*WHAT IS BEING ASKED:* In the entries below, find the line with "Adjust the PHONES" and the line with "Uncheck the CancelInnerEvents option"; give again those lines and every line between them, exactly.

*MATERIAL SUPPLIED:*
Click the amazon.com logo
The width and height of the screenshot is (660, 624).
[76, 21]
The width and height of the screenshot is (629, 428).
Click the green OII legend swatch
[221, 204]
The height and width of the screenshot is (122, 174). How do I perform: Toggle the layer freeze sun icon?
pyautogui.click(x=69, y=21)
* * *
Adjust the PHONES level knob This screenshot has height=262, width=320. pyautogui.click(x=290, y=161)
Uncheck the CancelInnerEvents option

*WRITTEN REPLY:*
Adjust the PHONES level knob This screenshot has height=262, width=320. pyautogui.click(x=290, y=161)
Uncheck the CancelInnerEvents option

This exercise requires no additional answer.